(Saved entries)
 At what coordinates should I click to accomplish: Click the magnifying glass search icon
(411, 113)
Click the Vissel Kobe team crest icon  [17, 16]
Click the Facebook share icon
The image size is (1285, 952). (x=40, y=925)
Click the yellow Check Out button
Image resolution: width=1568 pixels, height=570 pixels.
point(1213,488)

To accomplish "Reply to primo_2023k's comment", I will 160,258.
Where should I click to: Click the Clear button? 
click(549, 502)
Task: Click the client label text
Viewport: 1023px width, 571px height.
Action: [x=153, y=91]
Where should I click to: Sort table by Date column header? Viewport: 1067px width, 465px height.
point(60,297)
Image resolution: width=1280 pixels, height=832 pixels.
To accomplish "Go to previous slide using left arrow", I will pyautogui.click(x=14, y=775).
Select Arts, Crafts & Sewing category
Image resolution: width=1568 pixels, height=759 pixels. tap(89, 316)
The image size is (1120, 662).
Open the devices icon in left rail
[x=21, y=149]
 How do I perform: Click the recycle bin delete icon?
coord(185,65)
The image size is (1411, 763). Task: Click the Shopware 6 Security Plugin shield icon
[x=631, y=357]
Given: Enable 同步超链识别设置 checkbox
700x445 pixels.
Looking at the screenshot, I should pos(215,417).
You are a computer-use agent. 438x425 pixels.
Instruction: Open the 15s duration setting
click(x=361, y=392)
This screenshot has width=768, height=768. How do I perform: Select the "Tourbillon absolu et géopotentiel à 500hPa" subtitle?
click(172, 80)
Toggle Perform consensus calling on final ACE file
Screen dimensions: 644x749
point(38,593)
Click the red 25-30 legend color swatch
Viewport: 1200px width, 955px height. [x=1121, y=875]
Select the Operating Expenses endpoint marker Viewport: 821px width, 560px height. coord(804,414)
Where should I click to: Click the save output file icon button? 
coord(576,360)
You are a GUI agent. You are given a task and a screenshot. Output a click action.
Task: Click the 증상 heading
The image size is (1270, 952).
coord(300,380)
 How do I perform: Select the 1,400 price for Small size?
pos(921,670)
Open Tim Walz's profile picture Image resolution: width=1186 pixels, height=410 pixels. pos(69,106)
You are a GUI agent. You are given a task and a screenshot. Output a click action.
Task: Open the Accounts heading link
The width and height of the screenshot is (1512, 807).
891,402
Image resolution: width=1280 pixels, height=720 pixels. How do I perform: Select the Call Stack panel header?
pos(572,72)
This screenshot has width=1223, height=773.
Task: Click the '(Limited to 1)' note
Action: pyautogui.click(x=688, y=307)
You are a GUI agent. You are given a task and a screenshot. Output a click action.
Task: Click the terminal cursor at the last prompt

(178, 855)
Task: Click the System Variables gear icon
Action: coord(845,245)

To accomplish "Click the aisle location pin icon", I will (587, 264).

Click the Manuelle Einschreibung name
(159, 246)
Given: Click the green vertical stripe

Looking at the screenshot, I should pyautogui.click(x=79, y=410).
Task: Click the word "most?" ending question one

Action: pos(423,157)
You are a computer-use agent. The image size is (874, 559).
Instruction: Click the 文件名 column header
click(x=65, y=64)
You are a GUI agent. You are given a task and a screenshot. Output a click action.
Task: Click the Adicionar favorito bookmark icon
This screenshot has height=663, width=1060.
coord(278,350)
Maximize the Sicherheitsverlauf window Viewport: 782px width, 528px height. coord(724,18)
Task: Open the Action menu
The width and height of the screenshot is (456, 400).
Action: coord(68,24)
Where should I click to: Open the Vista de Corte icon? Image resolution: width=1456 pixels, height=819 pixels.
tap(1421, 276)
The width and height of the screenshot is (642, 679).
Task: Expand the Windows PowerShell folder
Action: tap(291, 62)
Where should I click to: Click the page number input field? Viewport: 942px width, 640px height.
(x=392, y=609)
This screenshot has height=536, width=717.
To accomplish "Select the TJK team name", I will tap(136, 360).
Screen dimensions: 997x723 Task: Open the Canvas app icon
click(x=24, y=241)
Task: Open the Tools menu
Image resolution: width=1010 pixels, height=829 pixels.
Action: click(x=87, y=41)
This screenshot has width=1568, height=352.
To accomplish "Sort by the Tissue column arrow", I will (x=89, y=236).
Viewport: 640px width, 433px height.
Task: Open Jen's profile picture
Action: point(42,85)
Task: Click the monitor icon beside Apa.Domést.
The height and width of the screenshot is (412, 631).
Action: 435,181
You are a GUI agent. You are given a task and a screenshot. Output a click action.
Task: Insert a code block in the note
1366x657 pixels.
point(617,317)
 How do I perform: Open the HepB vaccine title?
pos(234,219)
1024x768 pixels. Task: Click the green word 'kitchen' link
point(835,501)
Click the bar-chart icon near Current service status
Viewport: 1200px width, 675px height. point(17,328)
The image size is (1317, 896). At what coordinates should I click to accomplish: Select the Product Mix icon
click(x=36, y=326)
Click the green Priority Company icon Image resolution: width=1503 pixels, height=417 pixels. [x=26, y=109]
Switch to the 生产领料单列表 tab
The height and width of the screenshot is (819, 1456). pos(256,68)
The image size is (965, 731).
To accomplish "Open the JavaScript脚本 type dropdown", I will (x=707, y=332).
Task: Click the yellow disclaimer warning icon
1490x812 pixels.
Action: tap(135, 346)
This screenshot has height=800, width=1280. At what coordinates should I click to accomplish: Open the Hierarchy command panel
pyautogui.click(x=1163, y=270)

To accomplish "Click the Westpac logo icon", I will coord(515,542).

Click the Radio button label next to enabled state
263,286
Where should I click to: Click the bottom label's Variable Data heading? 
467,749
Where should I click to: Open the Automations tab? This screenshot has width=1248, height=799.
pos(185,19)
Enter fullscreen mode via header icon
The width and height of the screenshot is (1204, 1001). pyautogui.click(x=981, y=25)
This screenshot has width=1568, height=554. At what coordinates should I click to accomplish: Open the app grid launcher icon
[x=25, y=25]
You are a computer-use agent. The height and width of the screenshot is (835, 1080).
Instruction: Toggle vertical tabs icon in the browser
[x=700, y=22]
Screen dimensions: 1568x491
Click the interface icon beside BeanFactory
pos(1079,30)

▶ [Your instructions]
Report back every line of the entries in which "team" occurs.

▶ [Exercise response]
Click the Vissel Kobe team crest icon  [17, 16]
To accomplish "Select the TJK team name", I will tap(136, 360).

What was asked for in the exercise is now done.